### Data shown:
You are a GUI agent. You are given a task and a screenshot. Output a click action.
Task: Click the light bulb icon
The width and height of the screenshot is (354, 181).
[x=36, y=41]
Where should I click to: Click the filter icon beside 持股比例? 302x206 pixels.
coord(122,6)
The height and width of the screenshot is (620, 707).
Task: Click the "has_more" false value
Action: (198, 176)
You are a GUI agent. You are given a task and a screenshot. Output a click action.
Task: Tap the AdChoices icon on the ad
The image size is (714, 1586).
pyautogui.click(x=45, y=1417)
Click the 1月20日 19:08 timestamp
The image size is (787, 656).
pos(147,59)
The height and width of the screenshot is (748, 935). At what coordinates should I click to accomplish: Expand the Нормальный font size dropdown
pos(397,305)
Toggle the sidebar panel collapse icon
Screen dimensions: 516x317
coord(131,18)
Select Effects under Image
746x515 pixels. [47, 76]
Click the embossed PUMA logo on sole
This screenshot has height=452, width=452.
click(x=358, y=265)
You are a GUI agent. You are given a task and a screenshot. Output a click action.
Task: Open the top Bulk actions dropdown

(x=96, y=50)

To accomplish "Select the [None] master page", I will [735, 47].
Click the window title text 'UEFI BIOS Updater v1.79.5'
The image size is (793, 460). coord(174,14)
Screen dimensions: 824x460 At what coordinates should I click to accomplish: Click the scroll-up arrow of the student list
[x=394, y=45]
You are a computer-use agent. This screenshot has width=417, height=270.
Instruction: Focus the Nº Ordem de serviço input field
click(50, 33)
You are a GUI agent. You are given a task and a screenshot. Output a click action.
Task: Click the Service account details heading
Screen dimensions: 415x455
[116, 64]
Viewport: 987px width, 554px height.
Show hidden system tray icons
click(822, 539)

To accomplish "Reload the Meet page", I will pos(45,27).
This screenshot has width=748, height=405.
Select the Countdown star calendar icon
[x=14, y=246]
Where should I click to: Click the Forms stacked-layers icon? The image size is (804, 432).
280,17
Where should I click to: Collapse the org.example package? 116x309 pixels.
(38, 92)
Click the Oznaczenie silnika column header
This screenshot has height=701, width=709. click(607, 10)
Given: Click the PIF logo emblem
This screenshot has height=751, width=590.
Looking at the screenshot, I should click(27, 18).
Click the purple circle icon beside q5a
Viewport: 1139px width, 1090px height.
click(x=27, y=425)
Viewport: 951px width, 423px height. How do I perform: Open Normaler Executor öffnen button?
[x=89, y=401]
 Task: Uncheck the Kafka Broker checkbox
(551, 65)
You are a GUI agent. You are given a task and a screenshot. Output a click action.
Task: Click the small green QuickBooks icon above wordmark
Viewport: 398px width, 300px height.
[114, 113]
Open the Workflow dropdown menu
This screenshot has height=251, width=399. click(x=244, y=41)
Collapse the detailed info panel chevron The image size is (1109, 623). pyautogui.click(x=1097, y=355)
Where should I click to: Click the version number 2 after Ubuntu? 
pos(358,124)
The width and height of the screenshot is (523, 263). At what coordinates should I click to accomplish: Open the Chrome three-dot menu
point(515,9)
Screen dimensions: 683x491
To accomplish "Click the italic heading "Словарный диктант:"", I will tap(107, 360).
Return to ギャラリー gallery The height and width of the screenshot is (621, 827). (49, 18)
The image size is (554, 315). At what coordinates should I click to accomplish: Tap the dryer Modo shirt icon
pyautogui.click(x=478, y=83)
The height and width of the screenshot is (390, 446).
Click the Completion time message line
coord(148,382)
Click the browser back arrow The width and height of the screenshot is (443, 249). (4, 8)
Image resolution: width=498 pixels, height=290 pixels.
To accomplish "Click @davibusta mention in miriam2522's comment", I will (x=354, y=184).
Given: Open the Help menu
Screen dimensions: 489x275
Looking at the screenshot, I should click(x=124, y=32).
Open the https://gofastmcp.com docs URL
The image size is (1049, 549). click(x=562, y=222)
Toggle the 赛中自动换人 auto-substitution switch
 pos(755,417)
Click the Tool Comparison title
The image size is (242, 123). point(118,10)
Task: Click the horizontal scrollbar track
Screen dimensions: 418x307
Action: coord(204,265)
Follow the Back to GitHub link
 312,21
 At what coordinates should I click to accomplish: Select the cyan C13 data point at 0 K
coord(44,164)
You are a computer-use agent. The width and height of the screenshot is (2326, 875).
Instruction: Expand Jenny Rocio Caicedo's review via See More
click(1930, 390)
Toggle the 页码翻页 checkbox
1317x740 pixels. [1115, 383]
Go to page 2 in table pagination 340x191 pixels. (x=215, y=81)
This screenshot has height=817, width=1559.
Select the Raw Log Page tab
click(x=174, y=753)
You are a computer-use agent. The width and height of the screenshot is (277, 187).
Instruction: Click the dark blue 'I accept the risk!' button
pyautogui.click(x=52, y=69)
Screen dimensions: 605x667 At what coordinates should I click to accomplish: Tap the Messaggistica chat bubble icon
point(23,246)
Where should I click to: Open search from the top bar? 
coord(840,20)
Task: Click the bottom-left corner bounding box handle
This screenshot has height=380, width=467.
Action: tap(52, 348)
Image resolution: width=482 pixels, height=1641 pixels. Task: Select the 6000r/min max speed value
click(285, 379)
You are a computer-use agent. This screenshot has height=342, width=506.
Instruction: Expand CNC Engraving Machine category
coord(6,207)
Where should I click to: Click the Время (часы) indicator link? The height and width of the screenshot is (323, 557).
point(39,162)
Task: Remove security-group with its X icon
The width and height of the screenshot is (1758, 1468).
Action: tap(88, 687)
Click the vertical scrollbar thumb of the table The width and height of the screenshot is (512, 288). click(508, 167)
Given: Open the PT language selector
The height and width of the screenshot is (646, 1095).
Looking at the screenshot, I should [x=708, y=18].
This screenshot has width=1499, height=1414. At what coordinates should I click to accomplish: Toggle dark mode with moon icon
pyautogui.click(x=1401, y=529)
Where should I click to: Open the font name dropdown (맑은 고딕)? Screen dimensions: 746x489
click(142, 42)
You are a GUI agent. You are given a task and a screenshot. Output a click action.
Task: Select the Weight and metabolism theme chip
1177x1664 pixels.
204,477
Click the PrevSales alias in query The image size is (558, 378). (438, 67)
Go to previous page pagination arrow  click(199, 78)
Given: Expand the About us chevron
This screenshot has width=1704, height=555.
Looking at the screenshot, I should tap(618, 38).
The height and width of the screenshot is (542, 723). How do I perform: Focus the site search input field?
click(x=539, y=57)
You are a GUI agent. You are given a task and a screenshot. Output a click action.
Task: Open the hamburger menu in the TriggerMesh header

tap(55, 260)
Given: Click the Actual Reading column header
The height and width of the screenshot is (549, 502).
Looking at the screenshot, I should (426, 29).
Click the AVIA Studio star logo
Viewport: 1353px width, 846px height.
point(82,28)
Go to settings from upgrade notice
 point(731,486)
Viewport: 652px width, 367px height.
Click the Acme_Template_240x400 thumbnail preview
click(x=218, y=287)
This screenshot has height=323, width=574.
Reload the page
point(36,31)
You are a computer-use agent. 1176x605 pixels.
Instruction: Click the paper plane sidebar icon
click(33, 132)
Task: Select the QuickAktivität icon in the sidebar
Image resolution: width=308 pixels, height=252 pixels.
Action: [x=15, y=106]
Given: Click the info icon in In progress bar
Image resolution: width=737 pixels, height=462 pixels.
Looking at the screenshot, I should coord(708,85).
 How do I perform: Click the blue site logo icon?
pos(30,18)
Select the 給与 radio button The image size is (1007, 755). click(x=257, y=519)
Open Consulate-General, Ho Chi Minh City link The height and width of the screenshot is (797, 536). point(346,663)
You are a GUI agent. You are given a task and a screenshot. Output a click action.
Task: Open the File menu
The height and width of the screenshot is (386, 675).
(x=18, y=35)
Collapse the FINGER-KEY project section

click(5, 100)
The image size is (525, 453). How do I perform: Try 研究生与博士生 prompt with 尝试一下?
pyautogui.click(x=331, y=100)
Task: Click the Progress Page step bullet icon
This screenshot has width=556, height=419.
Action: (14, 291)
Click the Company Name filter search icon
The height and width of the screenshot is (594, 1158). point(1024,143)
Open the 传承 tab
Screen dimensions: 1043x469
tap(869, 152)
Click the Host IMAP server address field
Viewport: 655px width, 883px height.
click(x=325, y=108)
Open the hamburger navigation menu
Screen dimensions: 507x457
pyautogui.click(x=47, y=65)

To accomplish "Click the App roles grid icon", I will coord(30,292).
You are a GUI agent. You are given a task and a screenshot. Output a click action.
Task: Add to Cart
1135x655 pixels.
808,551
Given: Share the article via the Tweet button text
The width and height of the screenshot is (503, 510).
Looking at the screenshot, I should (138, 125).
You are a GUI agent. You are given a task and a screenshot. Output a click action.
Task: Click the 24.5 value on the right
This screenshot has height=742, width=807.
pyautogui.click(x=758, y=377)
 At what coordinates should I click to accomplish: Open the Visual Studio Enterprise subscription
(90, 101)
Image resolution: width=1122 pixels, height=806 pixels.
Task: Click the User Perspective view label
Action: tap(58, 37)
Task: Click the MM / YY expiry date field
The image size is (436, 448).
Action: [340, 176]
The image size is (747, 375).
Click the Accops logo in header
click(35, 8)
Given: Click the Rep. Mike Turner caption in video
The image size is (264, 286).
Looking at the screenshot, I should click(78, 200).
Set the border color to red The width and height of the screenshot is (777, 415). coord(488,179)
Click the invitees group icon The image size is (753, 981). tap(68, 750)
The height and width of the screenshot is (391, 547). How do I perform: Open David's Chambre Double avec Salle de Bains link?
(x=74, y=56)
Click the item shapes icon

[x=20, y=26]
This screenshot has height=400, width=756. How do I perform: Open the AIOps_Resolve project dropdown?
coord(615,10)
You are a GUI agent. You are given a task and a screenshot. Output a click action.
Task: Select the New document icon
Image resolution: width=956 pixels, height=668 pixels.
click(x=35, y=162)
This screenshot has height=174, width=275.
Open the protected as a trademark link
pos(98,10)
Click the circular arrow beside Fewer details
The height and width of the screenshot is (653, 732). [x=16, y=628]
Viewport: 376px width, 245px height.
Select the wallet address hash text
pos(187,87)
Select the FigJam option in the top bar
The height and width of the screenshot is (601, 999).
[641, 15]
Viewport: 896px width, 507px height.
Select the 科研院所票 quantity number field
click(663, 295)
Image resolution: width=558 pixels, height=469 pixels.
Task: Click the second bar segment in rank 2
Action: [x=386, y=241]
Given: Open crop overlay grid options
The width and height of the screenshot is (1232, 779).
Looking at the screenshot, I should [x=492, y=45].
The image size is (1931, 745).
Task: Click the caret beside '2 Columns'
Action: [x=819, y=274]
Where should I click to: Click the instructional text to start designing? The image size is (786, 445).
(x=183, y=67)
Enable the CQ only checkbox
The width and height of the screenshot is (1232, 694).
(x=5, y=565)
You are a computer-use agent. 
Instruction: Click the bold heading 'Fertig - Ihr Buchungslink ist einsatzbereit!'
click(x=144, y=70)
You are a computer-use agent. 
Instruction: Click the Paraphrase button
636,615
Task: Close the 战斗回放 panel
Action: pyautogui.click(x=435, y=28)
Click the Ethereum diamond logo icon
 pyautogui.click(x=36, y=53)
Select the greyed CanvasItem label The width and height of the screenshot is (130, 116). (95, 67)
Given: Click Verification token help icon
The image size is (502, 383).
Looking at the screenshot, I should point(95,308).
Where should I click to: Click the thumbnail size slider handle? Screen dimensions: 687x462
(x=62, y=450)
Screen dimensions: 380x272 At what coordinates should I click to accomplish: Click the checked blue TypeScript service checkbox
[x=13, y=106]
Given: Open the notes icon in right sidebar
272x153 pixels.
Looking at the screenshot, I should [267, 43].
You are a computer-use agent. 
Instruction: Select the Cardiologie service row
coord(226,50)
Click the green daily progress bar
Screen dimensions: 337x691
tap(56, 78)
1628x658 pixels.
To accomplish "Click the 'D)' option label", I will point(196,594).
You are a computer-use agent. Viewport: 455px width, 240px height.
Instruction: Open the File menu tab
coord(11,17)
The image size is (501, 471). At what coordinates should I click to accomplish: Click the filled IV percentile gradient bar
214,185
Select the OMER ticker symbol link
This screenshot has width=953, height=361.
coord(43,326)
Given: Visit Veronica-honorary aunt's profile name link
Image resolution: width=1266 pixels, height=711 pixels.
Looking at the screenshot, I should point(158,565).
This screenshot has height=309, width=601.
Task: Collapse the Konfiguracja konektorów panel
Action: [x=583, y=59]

### Exercise:
The exact lines of the material above starting at the one that contains "The height and width of the screenshot is (542, 723)." and ending at the one that contains "Select the 給与" are what to retype; leave out everything else.

### Result of this task:
The height and width of the screenshot is (542, 723). How do I perform: Focus the site search input field?
click(x=539, y=57)
You are a GUI agent. You are given a task and a screenshot. Output a click action.
Task: Open the hamburger menu in the TriggerMesh header

tap(55, 260)
Given: Click the Actual Reading column header
The height and width of the screenshot is (549, 502).
Looking at the screenshot, I should (426, 29).
Click the AVIA Studio star logo
Viewport: 1353px width, 846px height.
point(82,28)
Go to settings from upgrade notice
 point(731,486)
Viewport: 652px width, 367px height.
Click the Acme_Template_240x400 thumbnail preview
click(x=218, y=287)
This screenshot has height=323, width=574.
Reload the page
point(36,31)
You are a computer-use agent. 1176x605 pixels.
Instruction: Click the paper plane sidebar icon
click(33, 132)
Task: Select the QuickAktivität icon in the sidebar
Image resolution: width=308 pixels, height=252 pixels.
Action: [x=15, y=106]
Given: Click the info icon in In progress bar
Image resolution: width=737 pixels, height=462 pixels.
Looking at the screenshot, I should coord(708,85).
 How do I perform: Click the blue site logo icon?
pos(30,18)
Select the 給与 radio button The image size is (1007, 755). click(x=257, y=519)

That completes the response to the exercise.